#### [GIVEN REQUEST]
Please render the entries, starting at the first line and ending at the line containing "click(x=100, y=499)", as a Markdown table with a Row column holding the row number and a Line column holding the line, and omit blank lines.

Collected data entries
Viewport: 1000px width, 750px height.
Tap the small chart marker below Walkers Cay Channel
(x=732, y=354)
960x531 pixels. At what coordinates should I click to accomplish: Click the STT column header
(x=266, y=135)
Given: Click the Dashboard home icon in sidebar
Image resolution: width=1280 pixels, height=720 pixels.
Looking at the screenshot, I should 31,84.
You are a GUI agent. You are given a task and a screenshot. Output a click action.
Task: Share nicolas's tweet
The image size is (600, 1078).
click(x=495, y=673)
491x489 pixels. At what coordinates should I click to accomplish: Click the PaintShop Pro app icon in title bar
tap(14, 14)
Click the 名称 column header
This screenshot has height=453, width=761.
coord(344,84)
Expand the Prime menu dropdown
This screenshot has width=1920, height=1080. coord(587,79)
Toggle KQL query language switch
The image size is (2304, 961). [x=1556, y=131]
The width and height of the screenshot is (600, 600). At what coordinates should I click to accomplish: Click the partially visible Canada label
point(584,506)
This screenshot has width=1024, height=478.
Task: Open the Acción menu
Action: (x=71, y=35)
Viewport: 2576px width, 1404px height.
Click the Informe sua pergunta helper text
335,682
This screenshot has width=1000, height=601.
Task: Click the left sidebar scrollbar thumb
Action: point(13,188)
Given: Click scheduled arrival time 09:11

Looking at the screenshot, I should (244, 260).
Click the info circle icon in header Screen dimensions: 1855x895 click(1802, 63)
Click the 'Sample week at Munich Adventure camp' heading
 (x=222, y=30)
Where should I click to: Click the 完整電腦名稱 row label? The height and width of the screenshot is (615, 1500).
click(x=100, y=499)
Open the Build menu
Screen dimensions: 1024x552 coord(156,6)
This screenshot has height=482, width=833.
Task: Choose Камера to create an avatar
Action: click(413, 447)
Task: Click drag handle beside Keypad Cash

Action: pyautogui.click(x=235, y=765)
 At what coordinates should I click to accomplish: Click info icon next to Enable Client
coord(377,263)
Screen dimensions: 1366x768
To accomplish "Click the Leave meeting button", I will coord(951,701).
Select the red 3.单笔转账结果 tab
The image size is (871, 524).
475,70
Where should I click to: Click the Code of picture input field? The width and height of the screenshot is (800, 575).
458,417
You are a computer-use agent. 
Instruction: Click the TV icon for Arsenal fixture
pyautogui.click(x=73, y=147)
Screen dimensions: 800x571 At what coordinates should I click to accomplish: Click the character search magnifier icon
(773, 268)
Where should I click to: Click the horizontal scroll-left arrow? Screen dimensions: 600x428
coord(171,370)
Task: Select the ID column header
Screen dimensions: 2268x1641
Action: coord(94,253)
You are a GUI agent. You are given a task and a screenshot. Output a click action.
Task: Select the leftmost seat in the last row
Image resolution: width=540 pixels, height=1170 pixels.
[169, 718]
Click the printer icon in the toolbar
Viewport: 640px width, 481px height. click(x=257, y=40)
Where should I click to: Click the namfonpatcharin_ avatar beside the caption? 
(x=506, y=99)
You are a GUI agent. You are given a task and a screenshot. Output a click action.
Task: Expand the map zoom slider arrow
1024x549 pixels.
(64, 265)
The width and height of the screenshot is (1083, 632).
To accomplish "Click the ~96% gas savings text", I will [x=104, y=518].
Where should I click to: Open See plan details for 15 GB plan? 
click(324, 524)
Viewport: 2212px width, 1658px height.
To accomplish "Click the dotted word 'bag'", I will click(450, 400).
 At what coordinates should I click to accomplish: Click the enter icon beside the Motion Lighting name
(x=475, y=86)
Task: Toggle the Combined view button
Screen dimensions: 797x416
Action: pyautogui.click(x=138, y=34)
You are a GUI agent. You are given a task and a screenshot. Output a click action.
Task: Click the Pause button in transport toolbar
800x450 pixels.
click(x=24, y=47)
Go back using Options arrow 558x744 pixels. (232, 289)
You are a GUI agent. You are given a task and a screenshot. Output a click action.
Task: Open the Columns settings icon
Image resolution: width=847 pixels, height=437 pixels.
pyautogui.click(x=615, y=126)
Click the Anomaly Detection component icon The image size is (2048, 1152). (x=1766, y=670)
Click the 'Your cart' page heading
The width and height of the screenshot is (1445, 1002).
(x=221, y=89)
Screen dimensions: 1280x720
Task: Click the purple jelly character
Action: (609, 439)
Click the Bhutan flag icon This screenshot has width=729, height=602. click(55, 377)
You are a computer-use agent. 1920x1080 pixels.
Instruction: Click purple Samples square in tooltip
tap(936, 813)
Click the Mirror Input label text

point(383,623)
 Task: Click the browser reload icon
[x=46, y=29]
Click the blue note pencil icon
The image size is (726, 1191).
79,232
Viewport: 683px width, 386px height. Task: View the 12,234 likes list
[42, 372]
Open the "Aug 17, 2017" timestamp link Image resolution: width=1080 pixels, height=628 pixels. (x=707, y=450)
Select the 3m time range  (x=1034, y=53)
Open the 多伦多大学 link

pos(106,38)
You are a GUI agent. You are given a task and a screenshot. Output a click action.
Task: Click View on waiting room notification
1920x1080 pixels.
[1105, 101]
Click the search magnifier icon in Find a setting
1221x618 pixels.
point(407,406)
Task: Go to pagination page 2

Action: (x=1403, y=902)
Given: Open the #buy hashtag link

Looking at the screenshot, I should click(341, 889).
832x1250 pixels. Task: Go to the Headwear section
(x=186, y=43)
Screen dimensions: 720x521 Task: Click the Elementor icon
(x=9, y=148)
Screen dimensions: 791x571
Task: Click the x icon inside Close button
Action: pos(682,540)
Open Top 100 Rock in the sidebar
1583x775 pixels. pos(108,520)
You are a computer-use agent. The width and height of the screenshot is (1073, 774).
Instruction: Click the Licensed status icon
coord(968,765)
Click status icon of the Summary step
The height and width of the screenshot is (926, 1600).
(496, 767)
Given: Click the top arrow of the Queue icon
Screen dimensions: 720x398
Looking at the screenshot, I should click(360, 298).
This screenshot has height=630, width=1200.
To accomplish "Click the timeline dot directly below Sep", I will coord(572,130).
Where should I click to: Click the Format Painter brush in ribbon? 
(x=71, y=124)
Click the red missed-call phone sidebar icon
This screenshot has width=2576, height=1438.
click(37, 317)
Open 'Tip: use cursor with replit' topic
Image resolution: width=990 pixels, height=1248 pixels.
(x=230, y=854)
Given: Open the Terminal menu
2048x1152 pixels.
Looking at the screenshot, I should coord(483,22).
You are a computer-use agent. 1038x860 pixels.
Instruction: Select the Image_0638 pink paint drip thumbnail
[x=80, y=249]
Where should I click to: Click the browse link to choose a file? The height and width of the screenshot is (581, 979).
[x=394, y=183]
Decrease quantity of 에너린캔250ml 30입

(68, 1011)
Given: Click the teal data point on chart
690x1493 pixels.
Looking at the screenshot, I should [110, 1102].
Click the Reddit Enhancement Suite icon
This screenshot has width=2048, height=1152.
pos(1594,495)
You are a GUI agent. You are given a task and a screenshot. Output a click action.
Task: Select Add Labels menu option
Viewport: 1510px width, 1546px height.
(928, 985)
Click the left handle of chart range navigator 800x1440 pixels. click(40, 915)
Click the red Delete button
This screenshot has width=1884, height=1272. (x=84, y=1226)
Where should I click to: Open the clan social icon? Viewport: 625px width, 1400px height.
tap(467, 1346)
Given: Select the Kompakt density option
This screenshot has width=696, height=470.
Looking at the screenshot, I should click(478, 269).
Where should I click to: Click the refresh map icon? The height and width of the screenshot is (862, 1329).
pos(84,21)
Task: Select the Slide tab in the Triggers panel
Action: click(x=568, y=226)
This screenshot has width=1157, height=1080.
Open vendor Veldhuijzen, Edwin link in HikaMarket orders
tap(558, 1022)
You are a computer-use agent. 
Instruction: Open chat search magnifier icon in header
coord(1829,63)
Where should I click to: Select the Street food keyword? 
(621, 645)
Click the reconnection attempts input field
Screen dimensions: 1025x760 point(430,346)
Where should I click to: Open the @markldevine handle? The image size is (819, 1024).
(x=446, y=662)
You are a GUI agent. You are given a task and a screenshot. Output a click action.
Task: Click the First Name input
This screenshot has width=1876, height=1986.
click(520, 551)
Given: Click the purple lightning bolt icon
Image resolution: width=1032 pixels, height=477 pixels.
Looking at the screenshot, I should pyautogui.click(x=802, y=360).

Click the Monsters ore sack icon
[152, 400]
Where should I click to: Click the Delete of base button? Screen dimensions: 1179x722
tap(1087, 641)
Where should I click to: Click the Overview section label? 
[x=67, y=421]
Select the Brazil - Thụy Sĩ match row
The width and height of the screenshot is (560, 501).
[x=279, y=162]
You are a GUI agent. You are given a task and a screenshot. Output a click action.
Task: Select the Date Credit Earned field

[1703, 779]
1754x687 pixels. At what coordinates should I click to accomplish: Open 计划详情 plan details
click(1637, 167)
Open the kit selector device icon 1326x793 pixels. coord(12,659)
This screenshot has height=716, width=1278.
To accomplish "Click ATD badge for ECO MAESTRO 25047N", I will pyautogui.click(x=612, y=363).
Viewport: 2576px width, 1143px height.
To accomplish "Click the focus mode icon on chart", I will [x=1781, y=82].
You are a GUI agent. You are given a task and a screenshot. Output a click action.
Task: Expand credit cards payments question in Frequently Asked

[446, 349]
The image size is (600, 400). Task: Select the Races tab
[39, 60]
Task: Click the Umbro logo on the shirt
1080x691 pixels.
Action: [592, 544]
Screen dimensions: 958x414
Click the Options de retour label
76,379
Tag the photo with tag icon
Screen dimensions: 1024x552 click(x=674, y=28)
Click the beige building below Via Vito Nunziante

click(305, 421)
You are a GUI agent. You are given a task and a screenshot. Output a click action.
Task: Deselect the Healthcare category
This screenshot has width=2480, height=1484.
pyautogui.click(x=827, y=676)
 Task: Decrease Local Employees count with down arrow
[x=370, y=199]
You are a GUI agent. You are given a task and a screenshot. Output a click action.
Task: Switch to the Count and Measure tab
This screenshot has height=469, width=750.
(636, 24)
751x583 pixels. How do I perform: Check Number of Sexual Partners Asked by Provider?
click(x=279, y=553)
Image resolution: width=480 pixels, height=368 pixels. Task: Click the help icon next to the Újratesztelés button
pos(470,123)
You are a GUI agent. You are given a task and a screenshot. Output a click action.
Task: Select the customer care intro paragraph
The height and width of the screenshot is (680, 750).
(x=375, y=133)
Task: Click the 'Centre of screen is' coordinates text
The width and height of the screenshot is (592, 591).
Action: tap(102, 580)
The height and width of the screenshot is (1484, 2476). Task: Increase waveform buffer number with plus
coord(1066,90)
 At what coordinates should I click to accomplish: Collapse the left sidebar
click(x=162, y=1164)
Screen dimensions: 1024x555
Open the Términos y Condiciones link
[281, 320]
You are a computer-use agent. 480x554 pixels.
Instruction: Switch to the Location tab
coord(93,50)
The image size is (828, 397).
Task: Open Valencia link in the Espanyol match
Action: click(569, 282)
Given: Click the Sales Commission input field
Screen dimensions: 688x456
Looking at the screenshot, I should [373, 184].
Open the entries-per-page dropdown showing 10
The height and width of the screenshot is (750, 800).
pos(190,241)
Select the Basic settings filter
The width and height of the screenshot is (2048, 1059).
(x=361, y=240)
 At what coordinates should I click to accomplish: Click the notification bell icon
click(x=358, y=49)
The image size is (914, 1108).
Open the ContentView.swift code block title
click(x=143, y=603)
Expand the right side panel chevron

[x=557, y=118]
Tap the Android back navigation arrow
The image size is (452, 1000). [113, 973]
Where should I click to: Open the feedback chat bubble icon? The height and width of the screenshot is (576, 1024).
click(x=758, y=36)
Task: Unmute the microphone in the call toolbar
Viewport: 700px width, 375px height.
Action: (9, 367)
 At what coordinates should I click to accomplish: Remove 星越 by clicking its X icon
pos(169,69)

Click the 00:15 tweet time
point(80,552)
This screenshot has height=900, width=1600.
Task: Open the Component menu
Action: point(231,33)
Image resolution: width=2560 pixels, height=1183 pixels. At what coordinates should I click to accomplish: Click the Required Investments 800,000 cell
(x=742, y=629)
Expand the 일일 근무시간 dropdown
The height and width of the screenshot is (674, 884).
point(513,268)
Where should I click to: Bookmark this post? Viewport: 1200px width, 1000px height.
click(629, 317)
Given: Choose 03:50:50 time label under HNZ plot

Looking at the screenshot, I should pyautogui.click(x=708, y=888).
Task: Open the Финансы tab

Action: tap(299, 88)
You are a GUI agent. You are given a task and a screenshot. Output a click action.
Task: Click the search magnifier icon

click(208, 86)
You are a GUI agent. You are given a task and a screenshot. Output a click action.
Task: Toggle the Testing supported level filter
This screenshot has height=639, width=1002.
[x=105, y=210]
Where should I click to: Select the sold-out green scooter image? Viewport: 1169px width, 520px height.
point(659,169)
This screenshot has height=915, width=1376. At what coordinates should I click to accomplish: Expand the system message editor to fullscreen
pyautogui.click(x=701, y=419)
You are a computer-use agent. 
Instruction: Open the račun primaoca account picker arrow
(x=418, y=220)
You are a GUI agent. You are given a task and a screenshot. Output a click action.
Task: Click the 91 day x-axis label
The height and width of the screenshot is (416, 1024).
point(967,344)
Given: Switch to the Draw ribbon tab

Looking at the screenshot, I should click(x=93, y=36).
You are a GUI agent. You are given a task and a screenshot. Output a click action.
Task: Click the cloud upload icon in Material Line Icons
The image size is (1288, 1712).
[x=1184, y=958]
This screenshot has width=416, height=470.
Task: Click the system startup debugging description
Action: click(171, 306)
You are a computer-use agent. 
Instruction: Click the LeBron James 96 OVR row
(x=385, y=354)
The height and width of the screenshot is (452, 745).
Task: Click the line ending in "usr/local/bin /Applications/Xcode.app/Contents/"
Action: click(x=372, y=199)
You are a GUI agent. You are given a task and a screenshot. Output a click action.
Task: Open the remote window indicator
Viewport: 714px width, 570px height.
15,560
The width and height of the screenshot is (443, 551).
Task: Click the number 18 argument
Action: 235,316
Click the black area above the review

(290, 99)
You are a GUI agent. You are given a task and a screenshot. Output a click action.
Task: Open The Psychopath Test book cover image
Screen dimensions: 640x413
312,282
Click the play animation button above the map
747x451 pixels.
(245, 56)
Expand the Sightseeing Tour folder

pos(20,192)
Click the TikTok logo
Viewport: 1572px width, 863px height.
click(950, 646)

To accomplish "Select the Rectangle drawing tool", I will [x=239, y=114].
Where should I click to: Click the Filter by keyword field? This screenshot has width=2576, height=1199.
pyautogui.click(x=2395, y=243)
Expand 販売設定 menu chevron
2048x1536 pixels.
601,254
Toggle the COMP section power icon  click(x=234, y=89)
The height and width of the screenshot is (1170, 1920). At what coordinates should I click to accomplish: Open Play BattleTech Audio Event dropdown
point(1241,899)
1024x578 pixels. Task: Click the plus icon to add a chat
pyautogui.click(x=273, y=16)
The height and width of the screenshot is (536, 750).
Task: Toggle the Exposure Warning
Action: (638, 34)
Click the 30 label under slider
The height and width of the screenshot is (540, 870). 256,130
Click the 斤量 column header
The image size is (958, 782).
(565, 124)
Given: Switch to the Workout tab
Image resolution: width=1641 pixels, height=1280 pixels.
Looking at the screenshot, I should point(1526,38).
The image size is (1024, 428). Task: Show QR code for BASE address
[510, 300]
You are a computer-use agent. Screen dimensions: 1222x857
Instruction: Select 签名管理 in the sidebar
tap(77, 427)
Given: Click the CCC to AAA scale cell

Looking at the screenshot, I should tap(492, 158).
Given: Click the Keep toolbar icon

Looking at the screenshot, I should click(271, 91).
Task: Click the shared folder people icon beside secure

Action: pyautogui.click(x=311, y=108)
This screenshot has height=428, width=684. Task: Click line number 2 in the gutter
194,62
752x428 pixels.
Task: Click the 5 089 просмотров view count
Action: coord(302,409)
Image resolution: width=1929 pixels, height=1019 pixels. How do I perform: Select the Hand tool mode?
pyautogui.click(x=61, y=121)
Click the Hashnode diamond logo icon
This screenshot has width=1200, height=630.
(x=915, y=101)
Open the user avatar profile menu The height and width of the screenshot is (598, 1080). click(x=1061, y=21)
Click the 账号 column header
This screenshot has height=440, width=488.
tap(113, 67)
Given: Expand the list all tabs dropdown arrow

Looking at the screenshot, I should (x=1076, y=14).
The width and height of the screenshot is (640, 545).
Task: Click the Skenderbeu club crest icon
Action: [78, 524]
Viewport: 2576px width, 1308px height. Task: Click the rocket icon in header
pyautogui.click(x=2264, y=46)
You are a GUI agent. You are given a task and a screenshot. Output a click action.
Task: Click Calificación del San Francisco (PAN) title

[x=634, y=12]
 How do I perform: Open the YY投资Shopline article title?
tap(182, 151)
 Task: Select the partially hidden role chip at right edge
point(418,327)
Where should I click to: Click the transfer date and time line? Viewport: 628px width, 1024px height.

#### [SOLUTION TO THIS EXERCISE]
| Row | Line |
|---|---|
| 1 | Viewport: 1000px width, 750px height. |
| 2 | Tap the small chart marker below Walkers Cay Channel |
| 3 | (x=732, y=354) |
| 4 | 960x531 pixels. At what coordinates should I click to accomplish: Click the STT column header |
| 5 | (x=266, y=135) |
| 6 | Given: Click the Dashboard home icon in sidebar |
| 7 | Image resolution: width=1280 pixels, height=720 pixels. |
| 8 | Looking at the screenshot, I should 31,84. |
| 9 | You are a GUI agent. You are given a task and a screenshot. Output a click action. |
| 10 | Task: Share nicolas's tweet |
| 11 | The image size is (600, 1078). |
| 12 | click(x=495, y=673) |
| 13 | 491x489 pixels. At what coordinates should I click to accomplish: Click the PaintShop Pro app icon in title bar |
| 14 | tap(14, 14) |
| 15 | Click the 名称 column header |
| 16 | This screenshot has height=453, width=761. |
| 17 | coord(344,84) |
| 18 | Expand the Prime menu dropdown |
| 19 | This screenshot has width=1920, height=1080. coord(587,79) |
| 20 | Toggle KQL query language switch |
| 21 | The image size is (2304, 961). [x=1556, y=131] |
| 22 | The width and height of the screenshot is (600, 600). At what coordinates should I click to accomplish: Click the partially visible Canada label |
| 23 | point(584,506) |
| 24 | This screenshot has width=1024, height=478. |
| 25 | Task: Open the Acción menu |
| 26 | Action: (x=71, y=35) |
| 27 | Viewport: 2576px width, 1404px height. |
| 28 | Click the Informe sua pergunta helper text |
| 29 | 335,682 |
| 30 | This screenshot has width=1000, height=601. |
| 31 | Task: Click the left sidebar scrollbar thumb |
| 32 | Action: point(13,188) |
| 33 | Given: Click scheduled arrival time 09:11 |
| 34 | Looking at the screenshot, I should (244, 260). |
| 35 | Click the info circle icon in header Screen dimensions: 1855x895 click(1802, 63) |
| 36 | Click the 'Sample week at Munich Adventure camp' heading |
| 37 |  (x=222, y=30) |
| 38 | Where should I click to: Click the 完整電腦名稱 row label? The height and width of the screenshot is (615, 1500). |
| 39 | click(x=100, y=499) |